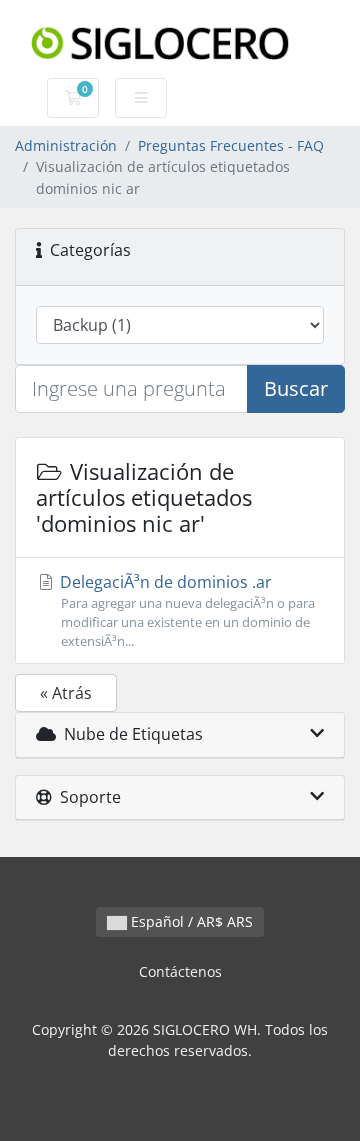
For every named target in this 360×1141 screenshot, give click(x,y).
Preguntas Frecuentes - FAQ (231, 145)
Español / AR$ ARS (190, 921)
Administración (66, 145)
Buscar (296, 388)
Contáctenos (180, 971)
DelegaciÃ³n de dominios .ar (185, 610)
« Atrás (66, 693)
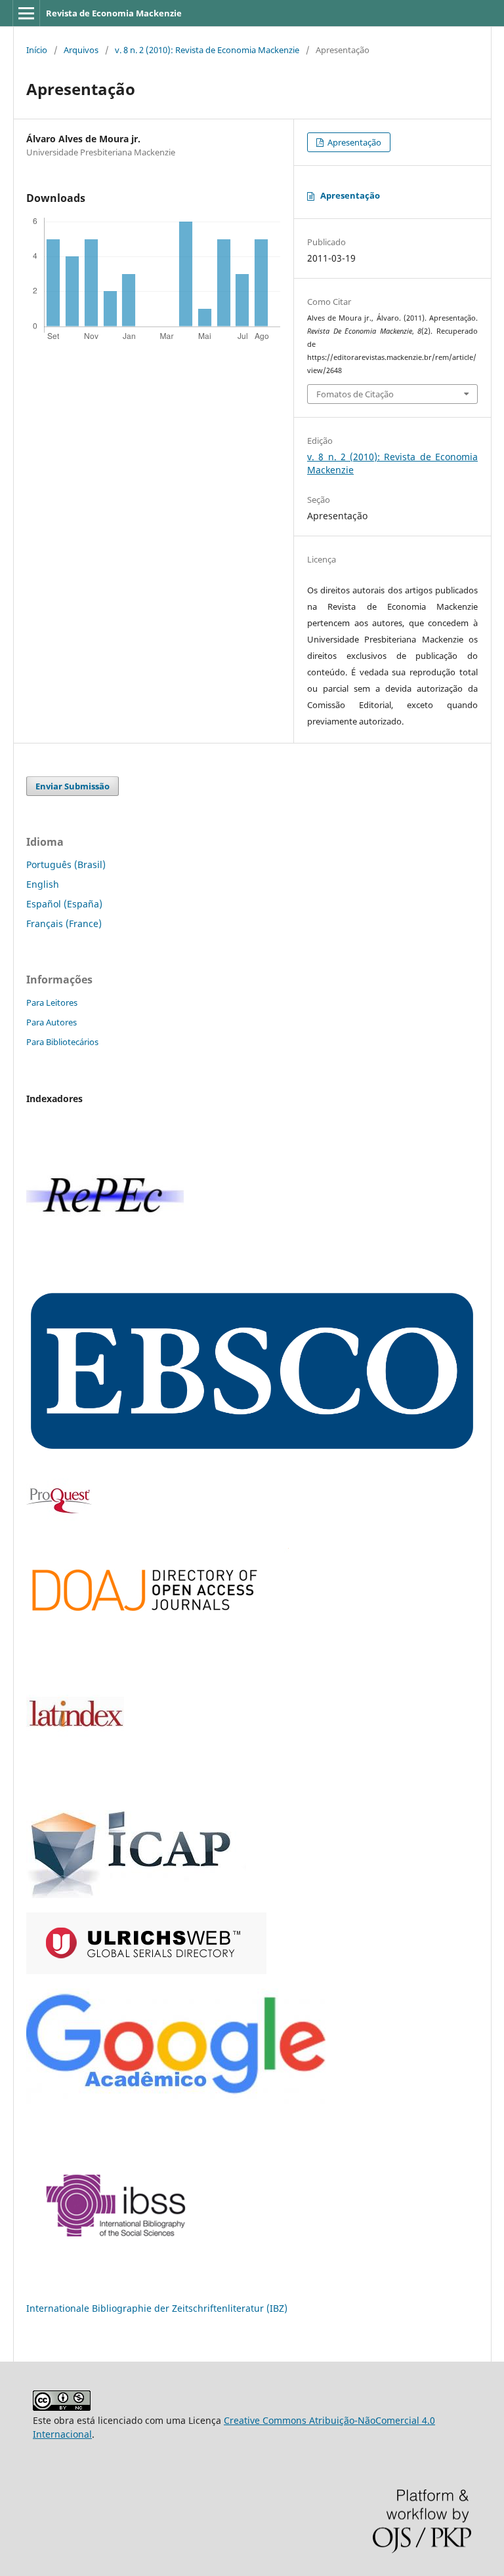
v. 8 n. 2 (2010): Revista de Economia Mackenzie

*****

→ **TASK DESCRIPTION**: Write out the data above precisely. Pictures stay out.

→ **YOUR SOLUTION**:
For every named target in this 360×1141 screenshot, give click(x,y).
Preguntas Frecuentes - FAQ (231, 145)
Español / AR$ ARS (190, 921)
Administración (66, 145)
Buscar (296, 388)
Contáctenos (180, 971)
DelegaciÃ³n de dominios .ar (185, 610)
« Atrás (66, 693)
v. 8 n. 2 (2010): Revista de Economia Mackenzie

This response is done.